### [Directions]
Please edit the security page, beginning at "Skip to content" and stopping after "reaches an LLM.", and write that part out with "language model" in place of "LLM".

### [Reading passage]
Skip to content

Security

Escriba is built to run with confidential documents. The guiding principle: the control stays on the human layer — your files are processed on your server and you decide what ever reaches an LLM.

  • Nothing is stored. Uploaded files are deleted right after conversion.
  • No third-party cloud. Conversion, OCR, transcription and anonymization run locally on your host.
  • The restore map stays local. Pseudonymization’s token→original map never leaves your browser.
  • Fail-closed anonymization — if anonymization is requested and the Anonimal service is unreachable, the request errors out; raw text is never emitted as a fallback.
  • Anti-SSRF — URL fetching blocks internal IPs and redirects; local-file and file:// access is restricted to DIOS only.
  • XSS sanitization — the preview is sanitized with DOMPurify; a strict Content-Security-Policy and security headers are set.
  • Rate limiting & lockout — per-role request limits, shared across workers via the embedded Redis, plus login lockout on repeated failures.
  • Non-root container — runs as an unprivileged user with no-new-privileges.

### [Stored rows]
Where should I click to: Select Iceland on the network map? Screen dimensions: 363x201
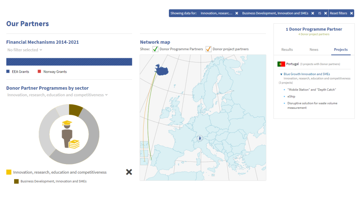(163, 69)
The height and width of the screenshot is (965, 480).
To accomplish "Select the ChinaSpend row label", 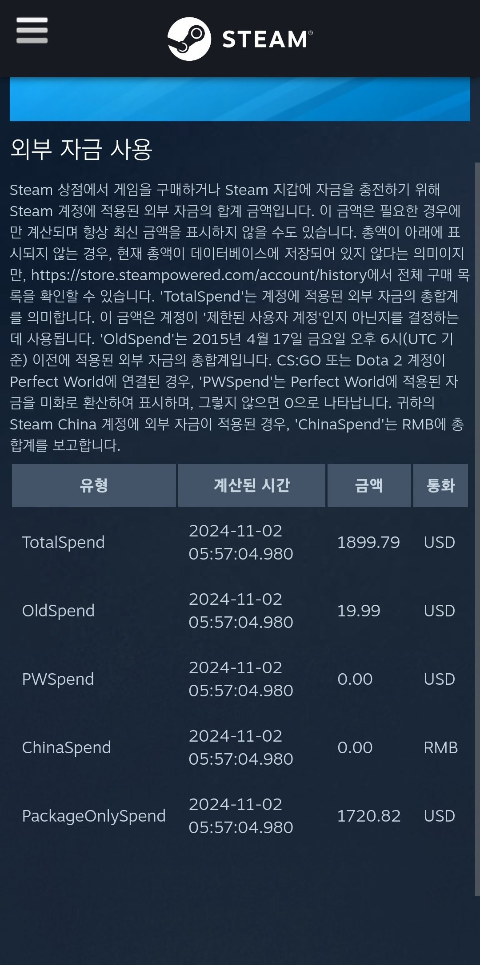I will pos(67,747).
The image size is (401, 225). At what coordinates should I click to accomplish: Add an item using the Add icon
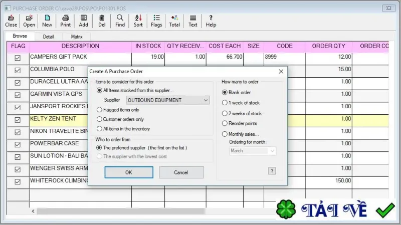83,21
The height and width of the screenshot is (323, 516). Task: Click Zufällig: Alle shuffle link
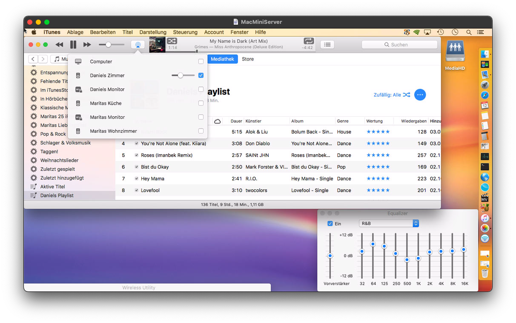click(x=392, y=95)
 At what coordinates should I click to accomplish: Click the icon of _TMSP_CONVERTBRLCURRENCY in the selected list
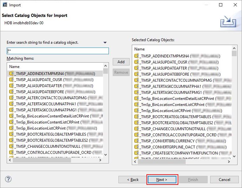[137, 141]
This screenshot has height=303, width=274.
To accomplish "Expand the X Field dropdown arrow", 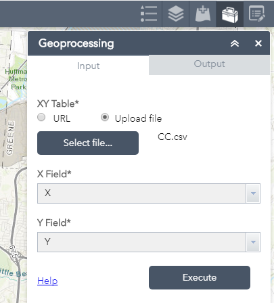I will [x=253, y=193].
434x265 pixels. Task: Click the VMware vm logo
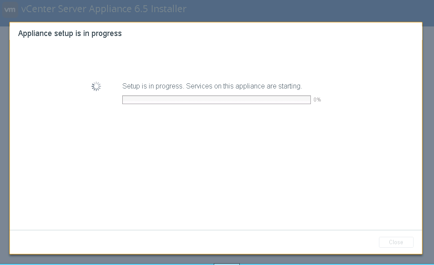(x=10, y=10)
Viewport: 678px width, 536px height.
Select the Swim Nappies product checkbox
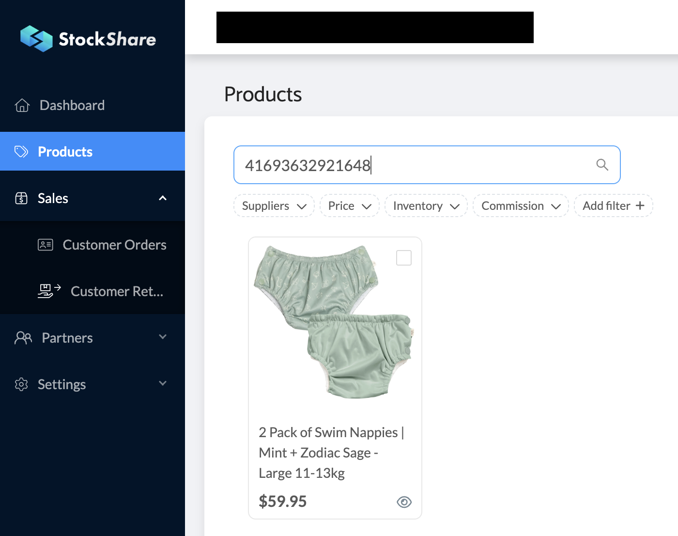click(x=404, y=258)
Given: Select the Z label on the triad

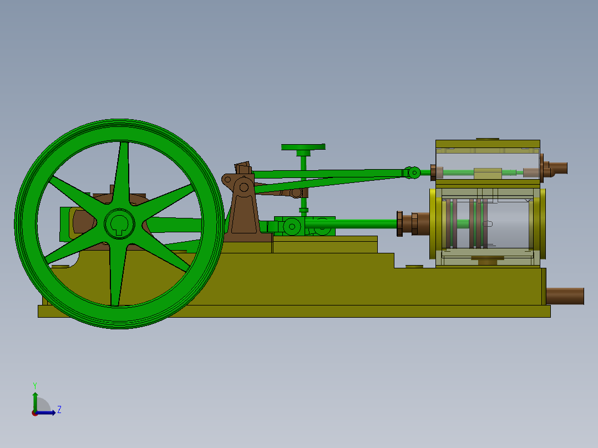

### [Task output]
Skip to content

Security

Escriba is built to run with confidential documents. The guiding principle: the control stays on the human layer — your files are processed on your server and you decide what ever reaches an language model.